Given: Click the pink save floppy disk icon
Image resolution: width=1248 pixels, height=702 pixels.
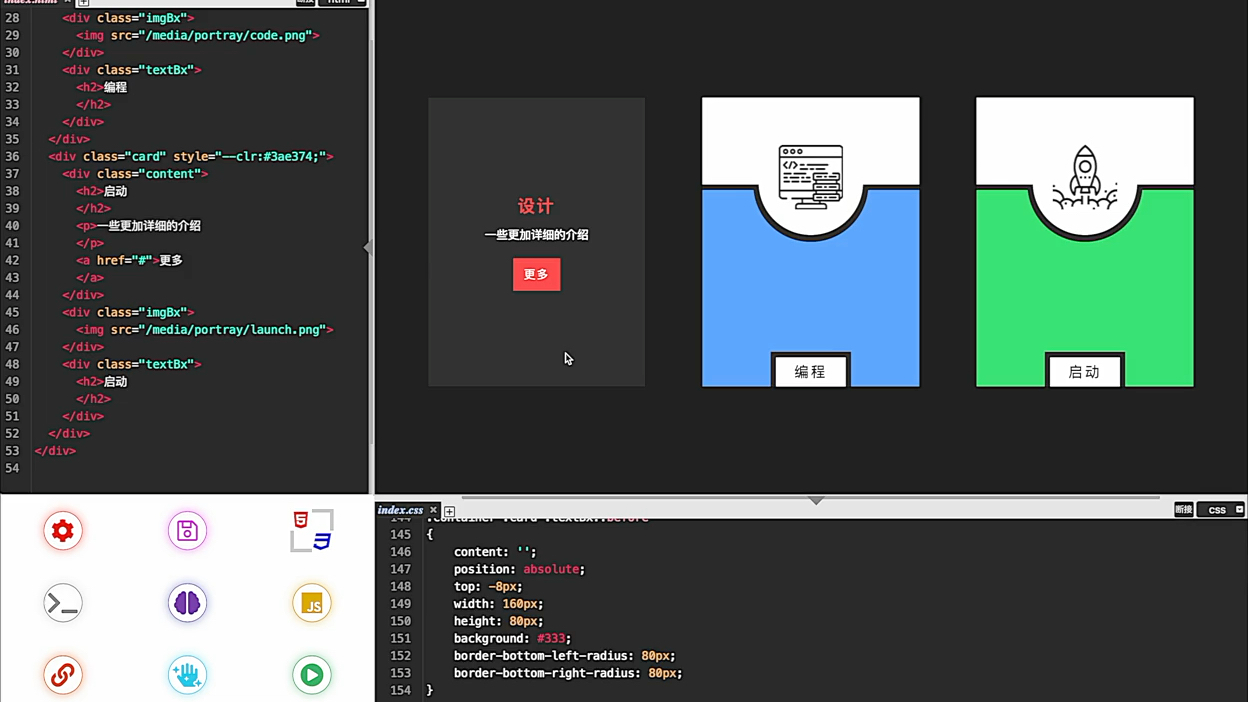Looking at the screenshot, I should coord(187,531).
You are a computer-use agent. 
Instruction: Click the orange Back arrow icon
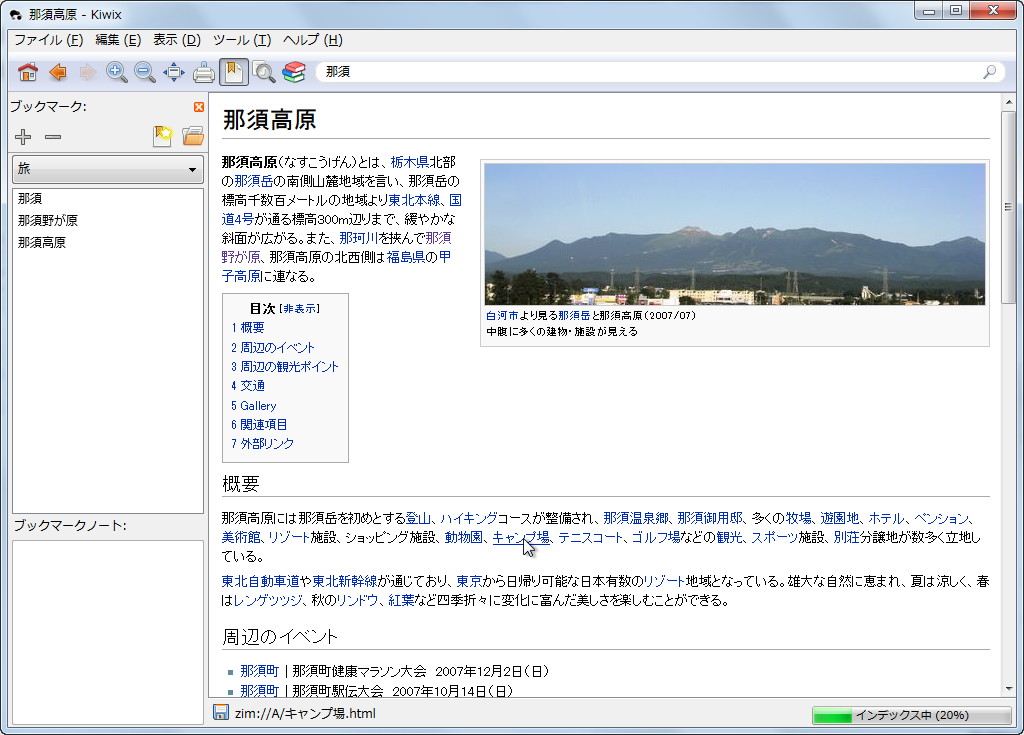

========================================================================

Reproduce every line of the data above word for word, omitting the pictures.

Given: Click the pink save floppy disk icon
Image resolution: width=1248 pixels, height=702 pixels.
Looking at the screenshot, I should coord(187,531).
You are a computer-use agent. 
Instruction: Click the orange Back arrow icon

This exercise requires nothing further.